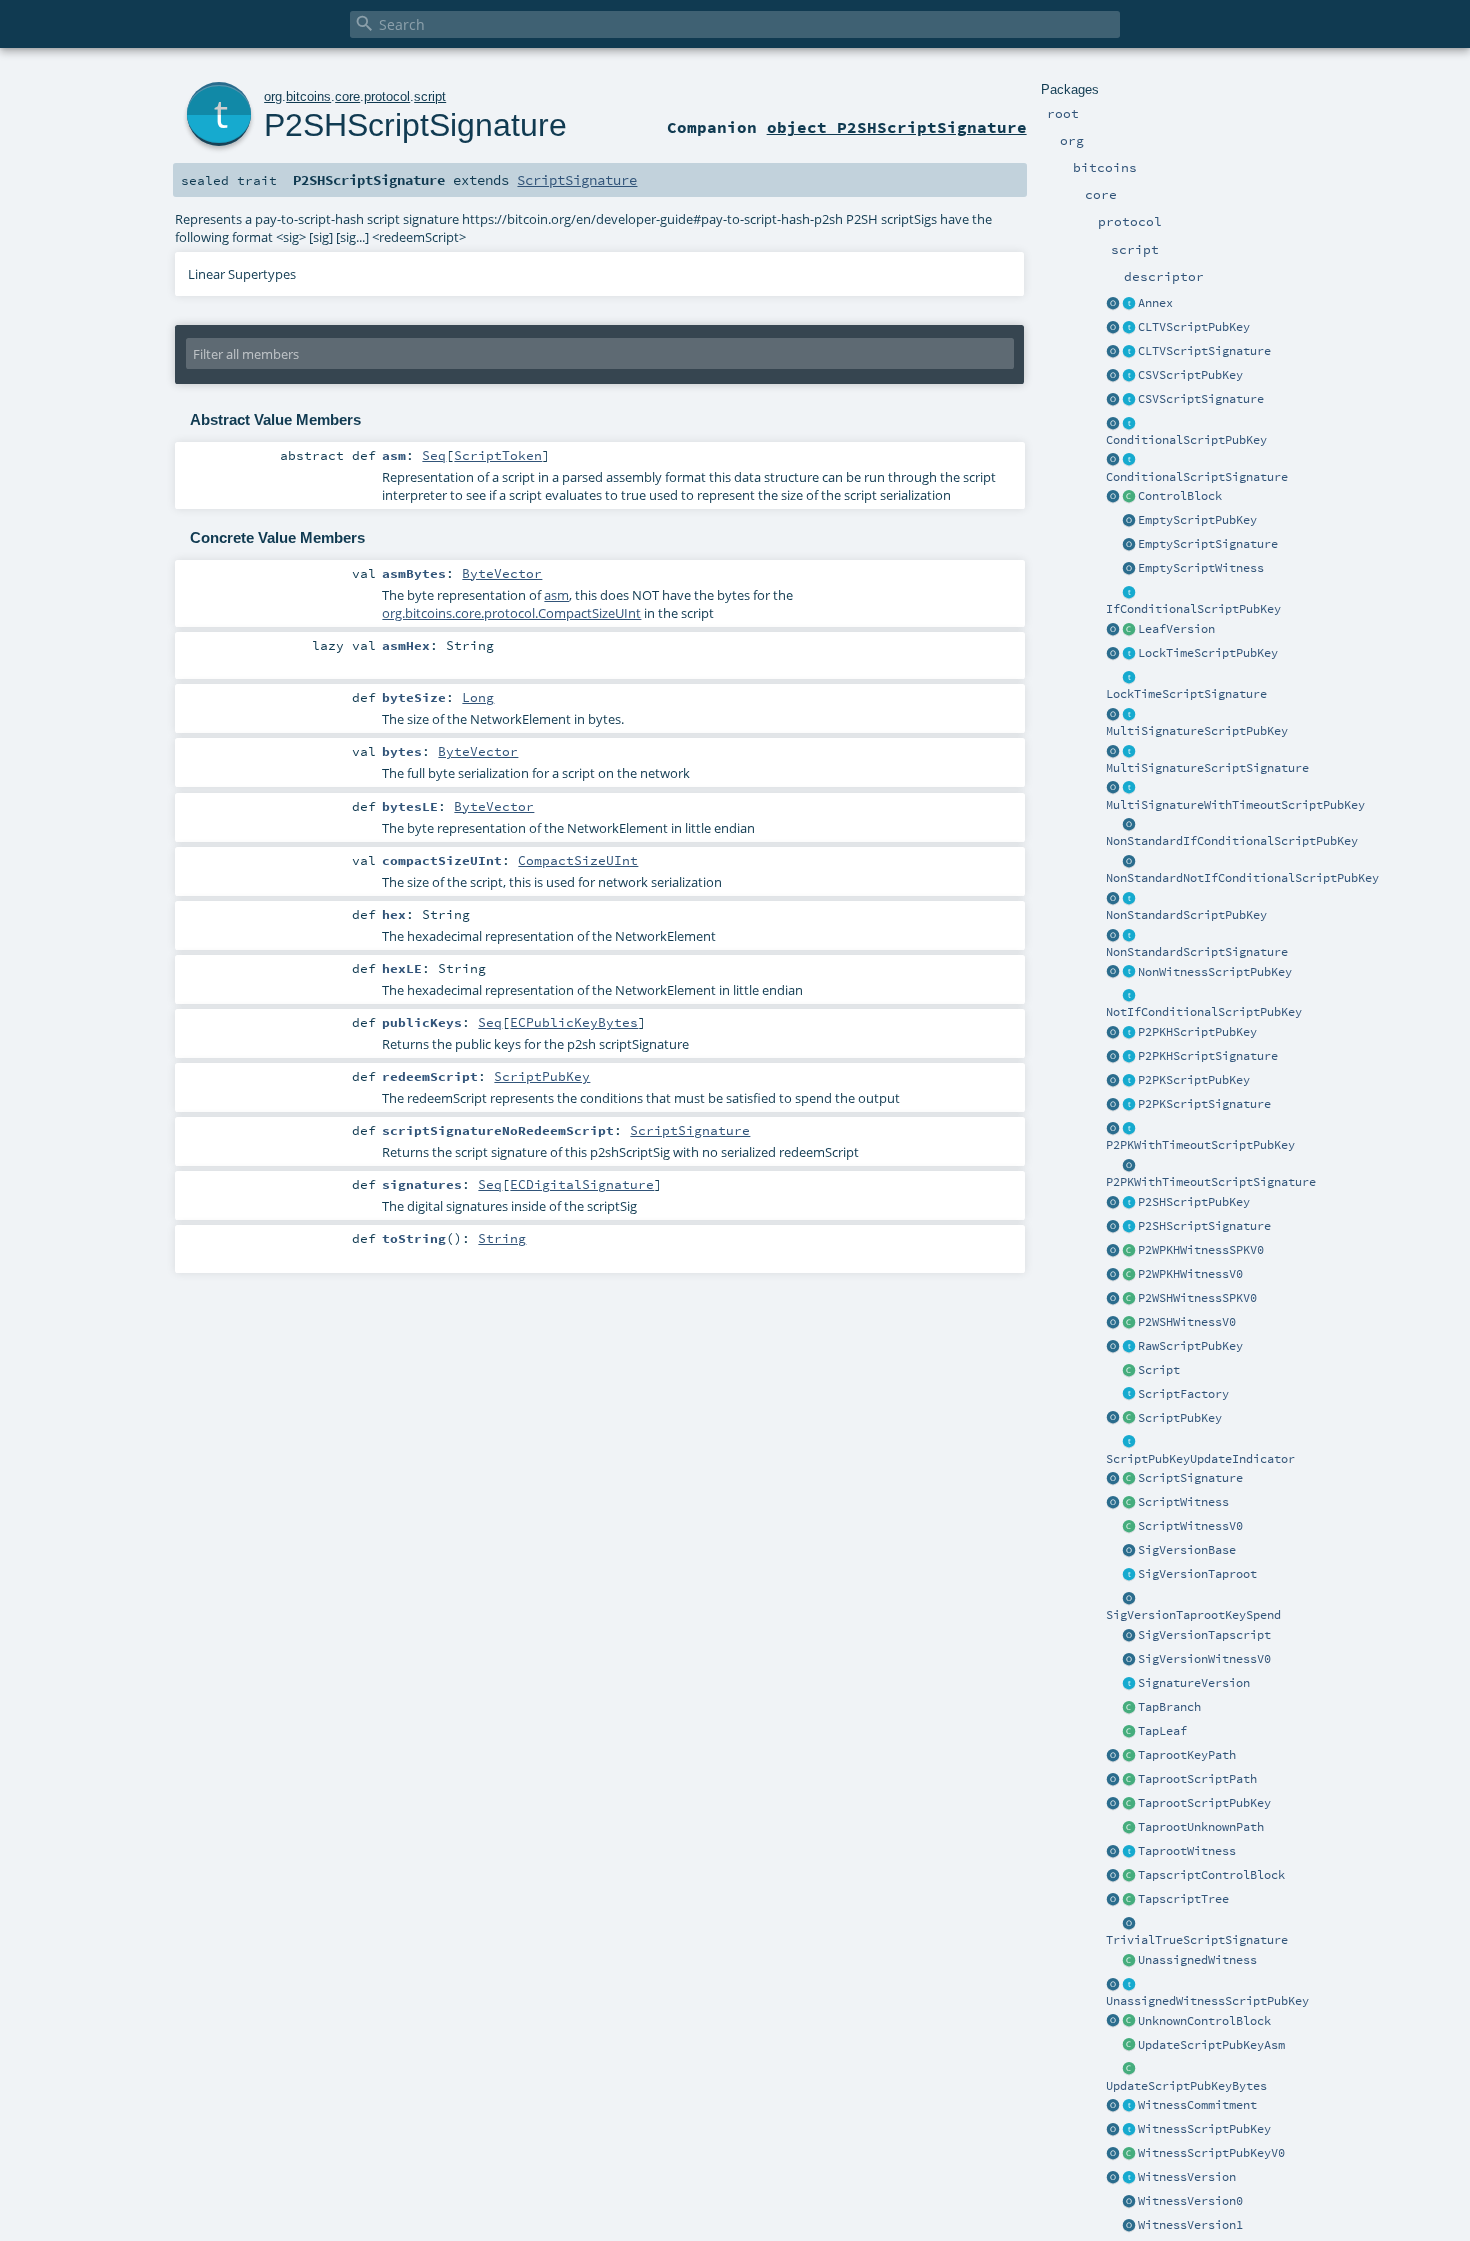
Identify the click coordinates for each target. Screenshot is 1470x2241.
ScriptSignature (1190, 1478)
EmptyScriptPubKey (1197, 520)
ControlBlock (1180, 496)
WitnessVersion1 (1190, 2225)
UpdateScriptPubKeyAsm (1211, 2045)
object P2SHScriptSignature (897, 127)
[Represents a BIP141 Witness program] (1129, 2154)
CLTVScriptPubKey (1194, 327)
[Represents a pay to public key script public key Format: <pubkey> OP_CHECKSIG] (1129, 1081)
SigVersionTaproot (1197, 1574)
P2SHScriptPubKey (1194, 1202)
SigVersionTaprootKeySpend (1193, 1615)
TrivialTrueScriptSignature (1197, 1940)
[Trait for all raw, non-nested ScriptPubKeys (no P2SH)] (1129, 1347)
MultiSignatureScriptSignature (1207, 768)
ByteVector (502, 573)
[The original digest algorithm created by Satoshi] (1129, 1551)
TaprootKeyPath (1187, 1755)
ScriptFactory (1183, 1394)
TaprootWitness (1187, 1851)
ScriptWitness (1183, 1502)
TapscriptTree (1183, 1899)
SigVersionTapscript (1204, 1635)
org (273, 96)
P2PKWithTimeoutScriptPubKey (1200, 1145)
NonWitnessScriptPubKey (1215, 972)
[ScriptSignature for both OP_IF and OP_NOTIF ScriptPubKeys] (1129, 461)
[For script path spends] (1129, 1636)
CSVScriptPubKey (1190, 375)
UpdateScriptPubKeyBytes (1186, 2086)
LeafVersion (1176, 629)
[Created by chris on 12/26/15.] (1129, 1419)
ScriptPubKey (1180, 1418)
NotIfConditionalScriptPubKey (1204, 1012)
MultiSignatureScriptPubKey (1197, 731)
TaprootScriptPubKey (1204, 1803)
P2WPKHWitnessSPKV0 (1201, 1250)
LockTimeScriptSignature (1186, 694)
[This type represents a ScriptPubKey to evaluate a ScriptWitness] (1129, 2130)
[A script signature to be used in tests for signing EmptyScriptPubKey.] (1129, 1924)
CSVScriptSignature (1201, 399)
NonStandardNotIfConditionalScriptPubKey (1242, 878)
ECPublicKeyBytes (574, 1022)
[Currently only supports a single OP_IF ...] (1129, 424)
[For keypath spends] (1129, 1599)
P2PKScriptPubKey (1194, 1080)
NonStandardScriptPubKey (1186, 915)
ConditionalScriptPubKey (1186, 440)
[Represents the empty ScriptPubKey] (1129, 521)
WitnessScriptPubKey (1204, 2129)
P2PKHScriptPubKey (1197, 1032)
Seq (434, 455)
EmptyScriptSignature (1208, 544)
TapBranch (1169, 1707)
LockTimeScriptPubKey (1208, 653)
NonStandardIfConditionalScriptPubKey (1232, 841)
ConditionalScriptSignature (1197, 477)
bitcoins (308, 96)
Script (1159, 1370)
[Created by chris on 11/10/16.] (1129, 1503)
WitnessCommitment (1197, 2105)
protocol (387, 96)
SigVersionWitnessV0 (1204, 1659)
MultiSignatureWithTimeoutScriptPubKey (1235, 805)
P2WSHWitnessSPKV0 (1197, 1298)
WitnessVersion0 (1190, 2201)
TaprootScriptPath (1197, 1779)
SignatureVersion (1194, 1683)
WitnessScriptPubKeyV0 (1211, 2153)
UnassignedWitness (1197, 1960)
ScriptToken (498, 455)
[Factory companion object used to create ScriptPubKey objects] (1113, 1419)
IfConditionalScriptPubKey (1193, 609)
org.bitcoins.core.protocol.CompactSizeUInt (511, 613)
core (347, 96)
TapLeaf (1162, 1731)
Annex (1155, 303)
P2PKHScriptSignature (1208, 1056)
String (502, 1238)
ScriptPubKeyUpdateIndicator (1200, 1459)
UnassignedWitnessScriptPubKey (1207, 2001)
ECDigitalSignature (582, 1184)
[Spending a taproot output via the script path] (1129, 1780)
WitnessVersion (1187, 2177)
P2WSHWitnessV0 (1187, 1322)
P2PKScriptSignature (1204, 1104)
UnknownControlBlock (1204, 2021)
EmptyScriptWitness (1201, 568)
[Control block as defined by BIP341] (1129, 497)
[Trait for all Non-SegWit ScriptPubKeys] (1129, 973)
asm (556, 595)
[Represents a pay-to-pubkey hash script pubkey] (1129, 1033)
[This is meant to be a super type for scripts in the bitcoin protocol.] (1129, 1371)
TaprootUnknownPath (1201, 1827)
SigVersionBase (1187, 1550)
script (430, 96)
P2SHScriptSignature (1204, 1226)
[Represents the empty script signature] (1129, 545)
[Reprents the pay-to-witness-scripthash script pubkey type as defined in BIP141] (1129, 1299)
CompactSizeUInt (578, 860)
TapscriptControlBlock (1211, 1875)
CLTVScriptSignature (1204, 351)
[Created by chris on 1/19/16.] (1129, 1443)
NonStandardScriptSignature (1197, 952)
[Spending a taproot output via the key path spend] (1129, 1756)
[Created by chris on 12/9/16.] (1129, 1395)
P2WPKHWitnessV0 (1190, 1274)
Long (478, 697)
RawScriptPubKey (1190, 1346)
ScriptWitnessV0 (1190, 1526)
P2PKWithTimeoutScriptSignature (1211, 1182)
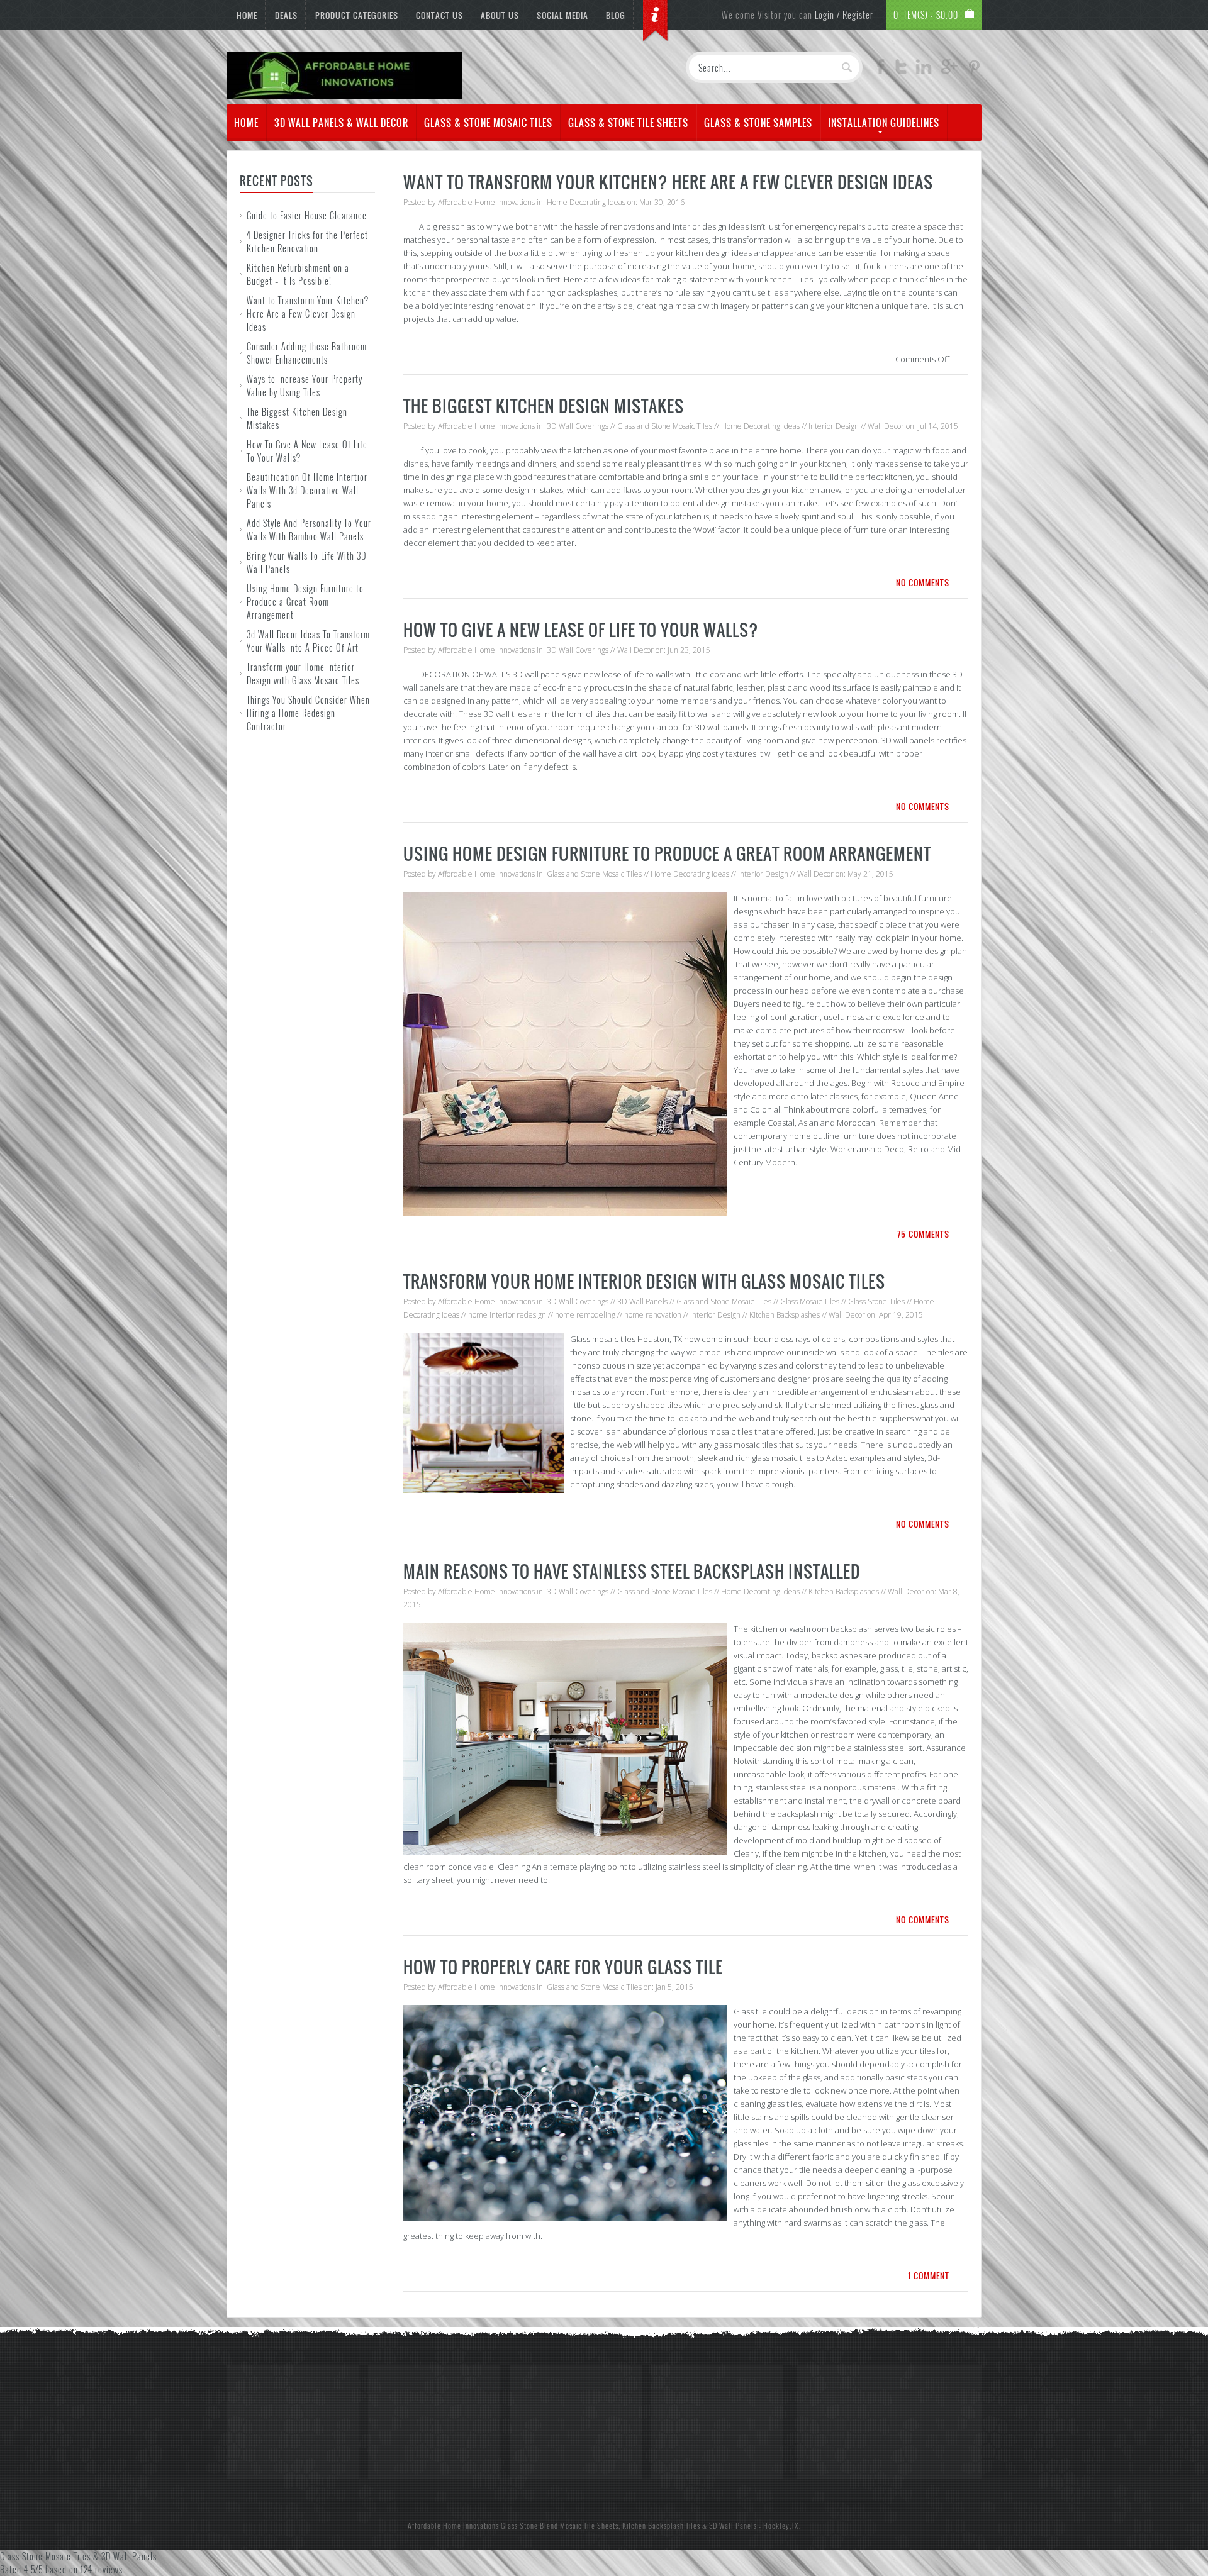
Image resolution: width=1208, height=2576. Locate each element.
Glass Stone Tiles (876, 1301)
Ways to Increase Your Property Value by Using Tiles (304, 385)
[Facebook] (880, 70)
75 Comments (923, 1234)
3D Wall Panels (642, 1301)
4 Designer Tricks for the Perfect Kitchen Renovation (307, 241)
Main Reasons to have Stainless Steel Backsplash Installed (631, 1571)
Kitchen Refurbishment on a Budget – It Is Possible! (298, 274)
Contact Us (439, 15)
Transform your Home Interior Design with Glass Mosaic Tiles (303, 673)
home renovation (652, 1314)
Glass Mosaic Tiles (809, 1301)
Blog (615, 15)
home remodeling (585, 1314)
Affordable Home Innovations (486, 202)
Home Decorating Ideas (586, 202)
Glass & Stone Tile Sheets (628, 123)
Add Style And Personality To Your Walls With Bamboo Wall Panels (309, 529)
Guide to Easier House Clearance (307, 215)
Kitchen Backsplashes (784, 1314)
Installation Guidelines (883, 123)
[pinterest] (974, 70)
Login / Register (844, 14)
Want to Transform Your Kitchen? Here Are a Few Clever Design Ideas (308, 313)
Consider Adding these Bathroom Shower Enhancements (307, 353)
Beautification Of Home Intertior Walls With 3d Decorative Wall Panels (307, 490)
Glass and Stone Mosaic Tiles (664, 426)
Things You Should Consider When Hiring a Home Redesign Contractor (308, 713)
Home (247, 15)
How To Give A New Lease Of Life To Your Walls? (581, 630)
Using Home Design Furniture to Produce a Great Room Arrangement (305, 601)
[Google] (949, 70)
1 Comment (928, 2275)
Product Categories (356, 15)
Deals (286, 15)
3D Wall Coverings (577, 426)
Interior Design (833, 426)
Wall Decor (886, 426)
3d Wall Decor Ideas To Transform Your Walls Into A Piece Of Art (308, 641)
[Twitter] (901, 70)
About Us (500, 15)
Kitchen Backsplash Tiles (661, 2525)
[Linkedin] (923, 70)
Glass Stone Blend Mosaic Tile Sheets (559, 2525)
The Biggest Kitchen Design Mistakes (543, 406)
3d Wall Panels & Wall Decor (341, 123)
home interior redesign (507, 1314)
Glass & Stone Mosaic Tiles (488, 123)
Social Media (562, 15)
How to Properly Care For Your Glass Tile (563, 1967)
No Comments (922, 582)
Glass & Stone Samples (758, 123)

__What the task asks__.
Every line with the string "This" in the material should be returned.

__Solution to the problem__.
[This type represents a ScriptPubKey to evaluate a ScriptWitness] (1129, 2130)
[This is meant to be a super type for scripts in the bitcoin protocol.] (1129, 1371)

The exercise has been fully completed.